Umsatzrückgänge: Ausbleiben der großen Jackpots
Gärtner erläuterte aus seiner Sicht: Die Umsatzrückgänge bei Lotto in 2008 hingen mit dem Fehlen größerer Jackpots zusammen. Im bisherigen Jahresverlauf 2009 sei wieder eine Steigerung um bisher 13,4 Prozent in NRW zu verzeichnen. Spannenverluste hingen oft auch mit dem Fehlen einer vernünftigen betriebswirtschaftlichen Steuerung der Handelsunternehmen zusammen. Die Testkäufe, durch den Staatsvertrag bedingt, könnten zwar hinderlich sein, sie seien aber nicht schuld an den Geschäftsschließungen. Es gebe keinen erkennbaren Zusammenhang zwischen Jugendschutz und Umsätzen. Testkäufe könne WestLotto nur bei den eigenen Annahmestellen durchführen, im Bereich privater Wettbewerber sei dies Sache der Ordnungsbehörden. Es sei klar, dass es ein Problem ist, den Jugendschutz nicht nur zu 99,9, sondern zu 100 Prozent zu garantieren. Aber die Annahmestellenleiter seien die im Geschäft dafür Verantwortlichen.

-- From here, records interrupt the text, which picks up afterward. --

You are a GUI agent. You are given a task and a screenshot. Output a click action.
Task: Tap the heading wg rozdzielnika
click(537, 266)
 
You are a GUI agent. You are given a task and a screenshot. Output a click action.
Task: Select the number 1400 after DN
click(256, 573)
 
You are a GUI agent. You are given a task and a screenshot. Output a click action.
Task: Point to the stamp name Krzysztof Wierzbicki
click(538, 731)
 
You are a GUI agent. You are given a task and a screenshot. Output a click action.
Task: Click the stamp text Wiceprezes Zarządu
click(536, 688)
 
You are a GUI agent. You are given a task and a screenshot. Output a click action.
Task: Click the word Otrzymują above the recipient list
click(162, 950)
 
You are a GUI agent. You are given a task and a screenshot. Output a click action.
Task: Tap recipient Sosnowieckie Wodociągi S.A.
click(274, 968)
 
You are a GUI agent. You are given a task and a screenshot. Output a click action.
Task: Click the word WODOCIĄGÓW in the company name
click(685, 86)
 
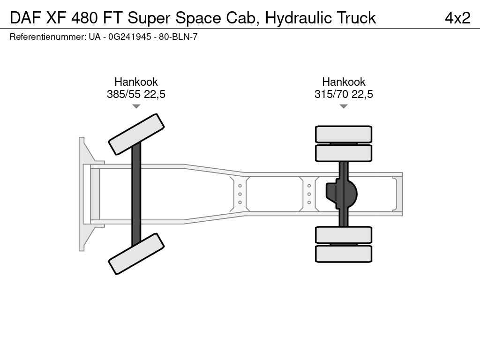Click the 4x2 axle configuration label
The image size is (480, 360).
[x=458, y=18]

Spannenverbesserung und Testkäufe
In der anschließenden Diskussion wurde händlerseitig die Frage aufgeworfen, warum es denn angesichts der gewachsenen Aufgaben für die Annahmestellen keine Spannenverbesserung gebe. Auch kam Kritik auf an überzogenen Formen von Testkäufen, z.B. mit gefälschten Ausweisen, und gleichzeitig die Anregung, hier blockweit einheitliche Maßstäbe anzulegen. Auch das Konzept einer intelligenten Kundenkarte wurde in die Diskussion geworfen. Gärtner wies darauf hin, dass die Tests in NRW überwiegend mit jungen Erwachsenen durchgeführt würden, bei deren Nichtüberprüfung zunächst einmal mit Mahnungen, Nachschulungen und erst dann mit Kündigungen reagiert werde. Dem Hinweis Teckenburgs, dass bei einem Rückgang des Ertraganteils aus Tabakwaren, Presse, Lotto von heute durchschnittlich 80 Prozent am Gesamtumsatz der Annahmestellen künftig vermutlich nur noch 65 Prozent erwirtschaftet würden, begegnete Gärtner mit der Aussage: Lotto ist ein Pfropfring, den es durch geeignete Reiser zu veredeln gilt. Michael Barth hob die Rolle von Lotto als Frequenzbringer hervor.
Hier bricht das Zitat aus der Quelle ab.